Due to mammary oedema associated with ablation, the target lesion may have moved during the procedure. But, inherent shortcoming of US guidance disturbed the accurate delineation of the mass margin because the gas bubbles formed in the ablated tissue reflect the ultrasound waves and make posterior acoustic shadowing during the ablation Citation[4]. Because of these factors, the focused US beam may slightly miss the target in case of partial ablation even if the target area included the index mass and a 10 mm minimum ablation margin.

The current study has several limitations including the small number of enrolled patients, which prevents generalisation of conclusions. MRI evaluation of the ablated lesion was done qualitatively and so lacked an objective description such as signal intensity value, or perfusion parameters. For the guidance we used a 3.5-MHz transducer, which only has about 1/3 of the spatial resolution of a high-resolution breast ultrasound. Additionally, we examined an MRI follow-up period of only 30 months, which is not long enough to predict the outcome of HIFU treatment or to determine the time period required for complete disappearance of the ablated tumour. Furthermore, no authorised consensus has been reached regarding whether HIFU ablation is an alternative therapeutic modality to surgery.

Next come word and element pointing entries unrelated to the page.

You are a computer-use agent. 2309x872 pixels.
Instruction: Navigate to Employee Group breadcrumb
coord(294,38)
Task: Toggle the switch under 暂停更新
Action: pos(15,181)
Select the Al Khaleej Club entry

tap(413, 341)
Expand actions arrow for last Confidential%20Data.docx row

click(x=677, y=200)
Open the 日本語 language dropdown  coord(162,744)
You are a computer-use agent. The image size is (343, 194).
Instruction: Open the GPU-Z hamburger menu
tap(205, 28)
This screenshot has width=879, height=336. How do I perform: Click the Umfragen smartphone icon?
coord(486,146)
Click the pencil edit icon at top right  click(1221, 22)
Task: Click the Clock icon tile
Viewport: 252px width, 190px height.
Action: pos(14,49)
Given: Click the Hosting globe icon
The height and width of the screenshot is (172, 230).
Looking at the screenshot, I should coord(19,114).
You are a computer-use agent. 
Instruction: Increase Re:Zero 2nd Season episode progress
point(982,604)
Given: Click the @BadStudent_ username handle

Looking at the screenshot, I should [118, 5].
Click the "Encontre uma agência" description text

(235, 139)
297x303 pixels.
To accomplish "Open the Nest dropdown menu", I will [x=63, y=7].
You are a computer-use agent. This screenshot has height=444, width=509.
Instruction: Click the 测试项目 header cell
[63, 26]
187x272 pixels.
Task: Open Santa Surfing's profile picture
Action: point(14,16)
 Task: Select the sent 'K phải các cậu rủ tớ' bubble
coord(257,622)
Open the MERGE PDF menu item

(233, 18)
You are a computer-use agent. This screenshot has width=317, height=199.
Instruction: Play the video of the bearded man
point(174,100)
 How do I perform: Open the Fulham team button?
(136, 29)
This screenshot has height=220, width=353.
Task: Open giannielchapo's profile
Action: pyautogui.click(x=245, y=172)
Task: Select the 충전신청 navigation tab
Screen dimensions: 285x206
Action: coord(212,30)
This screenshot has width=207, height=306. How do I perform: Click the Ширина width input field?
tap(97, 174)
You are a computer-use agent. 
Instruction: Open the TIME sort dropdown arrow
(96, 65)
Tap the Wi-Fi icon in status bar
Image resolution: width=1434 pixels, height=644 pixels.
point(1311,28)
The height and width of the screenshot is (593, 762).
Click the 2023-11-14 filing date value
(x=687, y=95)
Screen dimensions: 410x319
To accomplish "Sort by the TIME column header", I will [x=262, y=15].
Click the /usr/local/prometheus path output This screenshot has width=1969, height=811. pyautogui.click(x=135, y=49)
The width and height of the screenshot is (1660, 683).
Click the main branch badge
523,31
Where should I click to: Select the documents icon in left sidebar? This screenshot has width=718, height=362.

Although our study did not discuss treatment outcomes, we were able to describe MRI findings following HIFU treatment which had not previously been reported.

Conclusion

MRI findings from successful HIFU-treated patients featured subtraction images that included dark signal intensity with thin rim enhancement. Partial ablation was indicated by the presence of nodular or irregular thick rim enhancement. Follow-up MRI findings included the serial decrease of the size of the index tumour and the ablation zone and disappearance of mammary oedema. Thus, dynamic MRI including subtraction images provides critical information for the assessment of treatment effectiveness.